This study examines the global behavior of dynamics in learning in games between two players, X and Y. We consider the simplest situation for memory asymmetry between two players: X memorizes the other Y's previous action and uses reactive strategies, while Y has no memory. Although this memory complicates their learning dynamics, we characterize the global behavior of such complex dynamics by discovering and analyzing two novel quantities. One is an extended Kullback-Leibler divergence from the Nash equilibrium, a well-known conserved quantity from previous studies. The other is a family of Lyapunov functions of X's reactive strategy. One of the global behaviors we capture is that if X exploits Y, then their strategies converge to the Nash equilibrium. Another is that if Y's strategy is out of equilibrium, then X becomes more exploitative with time. Consequently, we suggest global convergence to the Nash equilibrium from both aspects of theory and experiment. This study provides a novel characterization of the global behavior in learning in games through a couple of indicators.

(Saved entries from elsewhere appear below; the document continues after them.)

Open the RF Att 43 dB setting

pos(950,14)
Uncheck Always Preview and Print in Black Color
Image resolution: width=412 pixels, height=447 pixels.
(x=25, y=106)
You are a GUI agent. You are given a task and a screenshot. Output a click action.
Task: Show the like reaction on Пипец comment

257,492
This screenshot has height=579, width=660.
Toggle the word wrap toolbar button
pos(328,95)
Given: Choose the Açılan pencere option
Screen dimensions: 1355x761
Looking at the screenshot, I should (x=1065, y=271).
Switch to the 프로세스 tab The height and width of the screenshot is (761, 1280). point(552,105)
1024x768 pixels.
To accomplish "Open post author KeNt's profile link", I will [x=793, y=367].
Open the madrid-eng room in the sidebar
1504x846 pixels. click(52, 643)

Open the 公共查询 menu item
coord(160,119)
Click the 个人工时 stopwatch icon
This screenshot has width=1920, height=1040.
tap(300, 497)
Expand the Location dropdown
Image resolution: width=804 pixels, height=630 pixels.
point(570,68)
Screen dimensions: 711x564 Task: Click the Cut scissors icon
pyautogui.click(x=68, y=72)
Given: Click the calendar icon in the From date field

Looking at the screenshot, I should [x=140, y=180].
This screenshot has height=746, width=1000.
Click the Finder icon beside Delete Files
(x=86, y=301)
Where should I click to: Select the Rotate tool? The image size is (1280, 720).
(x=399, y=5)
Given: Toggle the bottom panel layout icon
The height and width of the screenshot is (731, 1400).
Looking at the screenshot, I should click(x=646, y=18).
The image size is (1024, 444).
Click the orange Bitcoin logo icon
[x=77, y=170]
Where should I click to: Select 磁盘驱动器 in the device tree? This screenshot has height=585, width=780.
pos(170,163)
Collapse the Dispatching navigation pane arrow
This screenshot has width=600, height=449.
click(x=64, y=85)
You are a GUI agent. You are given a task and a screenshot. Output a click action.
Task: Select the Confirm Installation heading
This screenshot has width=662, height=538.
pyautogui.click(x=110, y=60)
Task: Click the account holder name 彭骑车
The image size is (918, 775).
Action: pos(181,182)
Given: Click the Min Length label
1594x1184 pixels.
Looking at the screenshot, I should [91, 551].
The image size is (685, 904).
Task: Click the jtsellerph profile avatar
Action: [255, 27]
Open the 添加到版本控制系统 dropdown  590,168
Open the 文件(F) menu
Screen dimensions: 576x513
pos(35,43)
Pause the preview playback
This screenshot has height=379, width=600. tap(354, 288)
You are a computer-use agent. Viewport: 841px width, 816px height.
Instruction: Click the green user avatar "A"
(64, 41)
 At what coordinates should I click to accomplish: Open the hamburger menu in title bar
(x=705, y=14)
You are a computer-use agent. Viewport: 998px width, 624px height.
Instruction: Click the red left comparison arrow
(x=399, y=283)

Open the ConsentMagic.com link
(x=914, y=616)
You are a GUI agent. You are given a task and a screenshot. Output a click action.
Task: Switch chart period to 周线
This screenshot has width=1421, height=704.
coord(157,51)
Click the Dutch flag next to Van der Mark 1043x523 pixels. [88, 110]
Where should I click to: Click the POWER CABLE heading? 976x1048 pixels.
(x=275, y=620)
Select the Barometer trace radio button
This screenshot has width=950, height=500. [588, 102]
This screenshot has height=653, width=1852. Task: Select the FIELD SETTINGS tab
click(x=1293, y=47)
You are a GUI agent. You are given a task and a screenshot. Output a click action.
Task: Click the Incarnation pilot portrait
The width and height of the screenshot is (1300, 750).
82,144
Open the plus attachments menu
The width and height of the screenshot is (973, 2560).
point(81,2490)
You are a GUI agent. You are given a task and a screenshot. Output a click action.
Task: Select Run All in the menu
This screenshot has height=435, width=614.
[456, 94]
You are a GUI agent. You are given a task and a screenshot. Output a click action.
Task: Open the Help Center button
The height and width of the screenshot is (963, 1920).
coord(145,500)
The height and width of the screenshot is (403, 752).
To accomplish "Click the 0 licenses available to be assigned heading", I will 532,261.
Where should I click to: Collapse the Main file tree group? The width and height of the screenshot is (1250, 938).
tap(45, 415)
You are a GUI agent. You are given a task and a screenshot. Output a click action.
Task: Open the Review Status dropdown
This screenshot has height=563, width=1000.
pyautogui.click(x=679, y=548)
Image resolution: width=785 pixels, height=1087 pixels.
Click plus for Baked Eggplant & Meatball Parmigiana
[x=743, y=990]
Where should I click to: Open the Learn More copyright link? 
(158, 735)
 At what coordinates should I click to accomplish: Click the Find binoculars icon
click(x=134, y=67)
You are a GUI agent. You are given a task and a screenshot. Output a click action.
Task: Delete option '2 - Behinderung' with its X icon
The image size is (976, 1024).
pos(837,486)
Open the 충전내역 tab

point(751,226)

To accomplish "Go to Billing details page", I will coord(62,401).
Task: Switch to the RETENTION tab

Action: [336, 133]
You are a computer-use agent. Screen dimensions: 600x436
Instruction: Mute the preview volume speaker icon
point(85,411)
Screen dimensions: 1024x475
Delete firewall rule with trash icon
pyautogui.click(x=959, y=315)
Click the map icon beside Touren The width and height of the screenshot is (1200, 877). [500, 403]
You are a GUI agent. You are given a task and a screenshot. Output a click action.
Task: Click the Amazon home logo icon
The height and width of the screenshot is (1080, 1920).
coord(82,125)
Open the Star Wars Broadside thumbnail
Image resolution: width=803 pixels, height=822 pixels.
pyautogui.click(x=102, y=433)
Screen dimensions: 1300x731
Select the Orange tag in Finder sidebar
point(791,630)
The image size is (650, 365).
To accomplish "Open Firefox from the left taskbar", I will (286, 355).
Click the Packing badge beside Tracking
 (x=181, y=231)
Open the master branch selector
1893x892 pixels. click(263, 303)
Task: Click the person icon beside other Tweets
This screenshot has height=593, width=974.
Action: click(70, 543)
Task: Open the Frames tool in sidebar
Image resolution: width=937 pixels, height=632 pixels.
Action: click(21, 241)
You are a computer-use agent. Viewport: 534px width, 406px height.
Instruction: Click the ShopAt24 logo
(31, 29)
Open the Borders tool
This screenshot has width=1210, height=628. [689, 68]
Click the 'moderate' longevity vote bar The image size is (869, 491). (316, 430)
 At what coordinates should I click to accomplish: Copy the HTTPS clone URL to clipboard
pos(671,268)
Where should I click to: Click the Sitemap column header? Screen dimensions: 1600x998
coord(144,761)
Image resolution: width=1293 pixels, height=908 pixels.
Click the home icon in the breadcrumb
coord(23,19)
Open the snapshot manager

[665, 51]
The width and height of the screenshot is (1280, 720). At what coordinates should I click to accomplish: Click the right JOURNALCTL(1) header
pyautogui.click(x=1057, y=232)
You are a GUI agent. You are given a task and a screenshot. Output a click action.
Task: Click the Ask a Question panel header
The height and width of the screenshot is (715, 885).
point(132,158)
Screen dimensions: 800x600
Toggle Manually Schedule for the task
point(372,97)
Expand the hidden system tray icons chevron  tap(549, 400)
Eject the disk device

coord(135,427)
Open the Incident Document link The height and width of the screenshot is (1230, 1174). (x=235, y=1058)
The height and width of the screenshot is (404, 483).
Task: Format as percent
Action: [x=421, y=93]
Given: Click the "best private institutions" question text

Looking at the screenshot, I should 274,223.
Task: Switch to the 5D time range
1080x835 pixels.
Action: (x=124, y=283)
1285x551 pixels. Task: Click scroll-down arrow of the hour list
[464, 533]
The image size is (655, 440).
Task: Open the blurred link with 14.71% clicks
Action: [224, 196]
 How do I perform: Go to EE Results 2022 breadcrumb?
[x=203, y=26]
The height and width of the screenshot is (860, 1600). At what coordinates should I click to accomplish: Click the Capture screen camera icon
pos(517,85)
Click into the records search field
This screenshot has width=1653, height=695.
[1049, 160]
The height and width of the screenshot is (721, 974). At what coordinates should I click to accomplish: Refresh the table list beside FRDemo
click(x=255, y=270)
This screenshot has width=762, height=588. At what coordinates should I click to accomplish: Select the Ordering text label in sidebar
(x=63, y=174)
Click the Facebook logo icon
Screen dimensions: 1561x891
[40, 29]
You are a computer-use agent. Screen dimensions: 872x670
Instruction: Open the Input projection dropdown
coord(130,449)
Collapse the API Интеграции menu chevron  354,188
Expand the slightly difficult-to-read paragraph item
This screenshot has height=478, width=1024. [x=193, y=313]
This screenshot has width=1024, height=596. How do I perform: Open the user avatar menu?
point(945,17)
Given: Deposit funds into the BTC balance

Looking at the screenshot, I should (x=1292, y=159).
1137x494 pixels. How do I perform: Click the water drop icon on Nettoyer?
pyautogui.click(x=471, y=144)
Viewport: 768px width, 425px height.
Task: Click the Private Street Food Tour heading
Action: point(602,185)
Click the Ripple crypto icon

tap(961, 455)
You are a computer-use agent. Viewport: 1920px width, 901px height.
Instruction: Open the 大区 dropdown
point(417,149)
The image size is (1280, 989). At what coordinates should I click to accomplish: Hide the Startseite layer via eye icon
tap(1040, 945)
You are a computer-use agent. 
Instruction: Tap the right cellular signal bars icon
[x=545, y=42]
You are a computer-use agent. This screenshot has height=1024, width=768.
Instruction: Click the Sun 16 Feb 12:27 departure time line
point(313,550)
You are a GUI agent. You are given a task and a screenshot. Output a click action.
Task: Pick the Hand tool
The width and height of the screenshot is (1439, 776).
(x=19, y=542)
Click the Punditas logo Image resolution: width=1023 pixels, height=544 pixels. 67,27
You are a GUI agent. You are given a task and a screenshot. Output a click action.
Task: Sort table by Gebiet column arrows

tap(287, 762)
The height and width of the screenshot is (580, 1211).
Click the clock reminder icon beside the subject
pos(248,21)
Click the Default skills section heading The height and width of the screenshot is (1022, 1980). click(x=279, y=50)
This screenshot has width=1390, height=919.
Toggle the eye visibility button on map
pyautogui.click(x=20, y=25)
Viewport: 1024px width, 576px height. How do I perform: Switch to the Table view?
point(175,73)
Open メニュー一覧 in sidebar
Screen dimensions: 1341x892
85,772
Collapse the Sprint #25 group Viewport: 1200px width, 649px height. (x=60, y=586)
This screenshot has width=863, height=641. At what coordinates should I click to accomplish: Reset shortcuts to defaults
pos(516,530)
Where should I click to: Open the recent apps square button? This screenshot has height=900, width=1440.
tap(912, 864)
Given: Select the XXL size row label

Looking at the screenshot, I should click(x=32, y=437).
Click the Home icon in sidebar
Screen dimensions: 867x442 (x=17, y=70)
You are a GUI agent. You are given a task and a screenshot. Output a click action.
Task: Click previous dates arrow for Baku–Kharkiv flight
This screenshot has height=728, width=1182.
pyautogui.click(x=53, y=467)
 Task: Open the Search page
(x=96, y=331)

翻译：本研究考察了两位参与者X与Y在博弈学习过程中动态的全局行为。我们考虑了两参与者间记忆不对称的最简情形：X记忆对方Y上一轮的行动并采用反应式策略，而Y不具备记忆能力。尽管这种记忆机制使学习动态复杂化，我们通过发现并分析两个新颖的量化指标，刻画了此类复杂动态的全局行为。其一是从纳什均衡出发的扩展Kullback-Leibler散度——这是源自先前研究的著名守恒量；另一指标则是关于X反应式策略的李雅普诺夫函数族。我们捕捉到的全局行为之一是：若X利用Y，则双方策略将收敛至纳什均衡。另一发现是：若Y的策略偏离均衡态，则X随时间推移会增强其利用性。由此，我们从理论与实验两方面论证了向纳什均衡的全局收敛性。本研究通过若干指标为博弈学习中的全局行为提供了新颖的特征刻画。